Britain was fast developing during the times of Dickens. Businesses of the creamy layer of the society, related to railways, industrial machinery, shipping equipment were scaling new heights. On the other hand, the daily wages and industrial laborers were struggling for their daily bread. They had to work for almost eighteen to twenty hours a day in order to feed at least one time meal of a day, for their family. Child laborers were provided with porridge of poor quality at labor houses which led to malnutrition and declining health of child population. The laborers who worked in railways were uncertain about their life which was more exposed to death as the trains derailed often. The passengers felt equally unsafe to travel in the railways as of the laborers in the sector. Dombey and Son explores this ‘Rail road mania syndrome’ of Victorian era, incorporating the autobiographical incidents of Dickens himself. 
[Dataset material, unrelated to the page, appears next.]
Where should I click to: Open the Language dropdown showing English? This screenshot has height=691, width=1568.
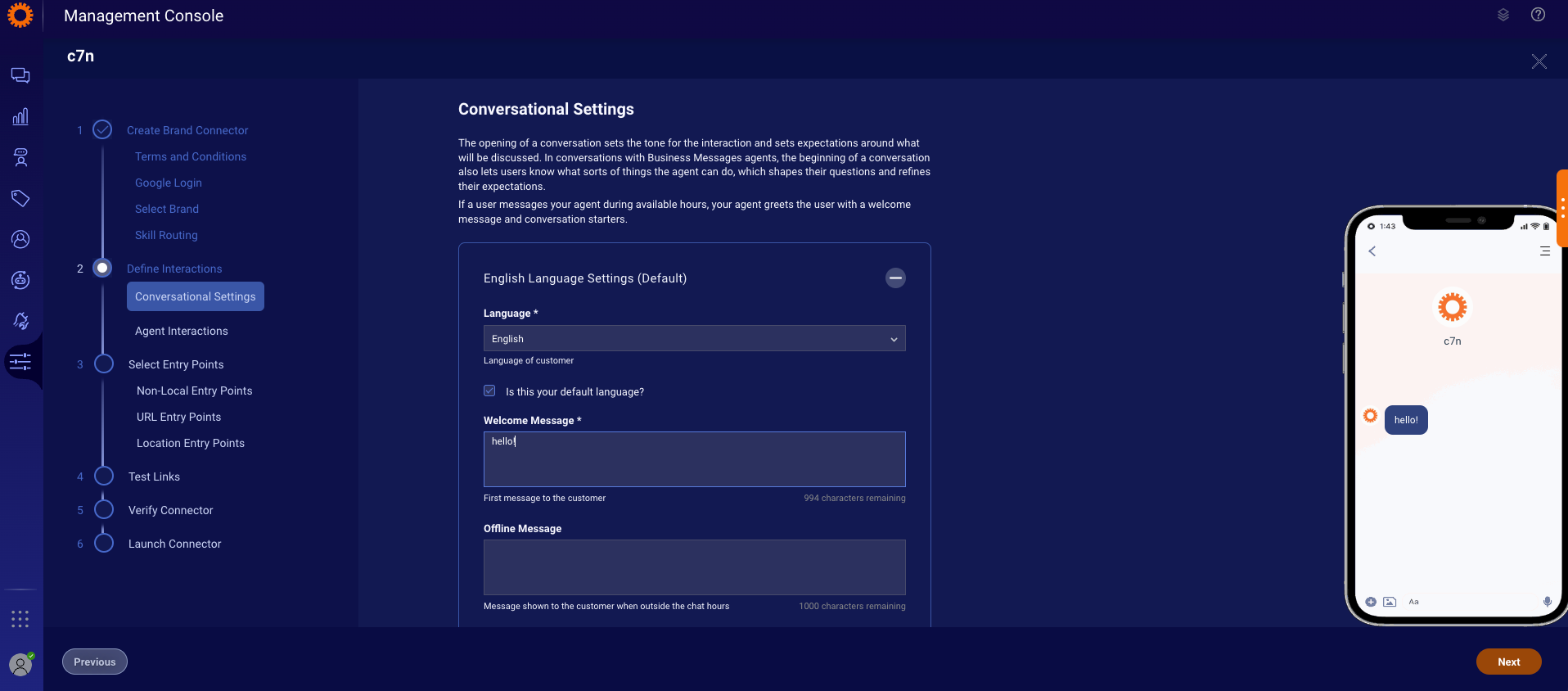[694, 338]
Dickens lost the manuscripts of his novel, Our Mutual Friend while traveling in train with his friend Ellen Turner and her mother, due to the train’s derailment. Dickens fortunately escaped without any injury but his friend and her mother were vitally injured and wounded. Moreover, many friends of Dickens invested in railway shares and lost even their livelihood. They happened to stoop to the state of paupers overnight. Dickens could draw the connections between men being drunkard and ending up in bankruptcy with those men who invested in railway shares and ended up in a similar way.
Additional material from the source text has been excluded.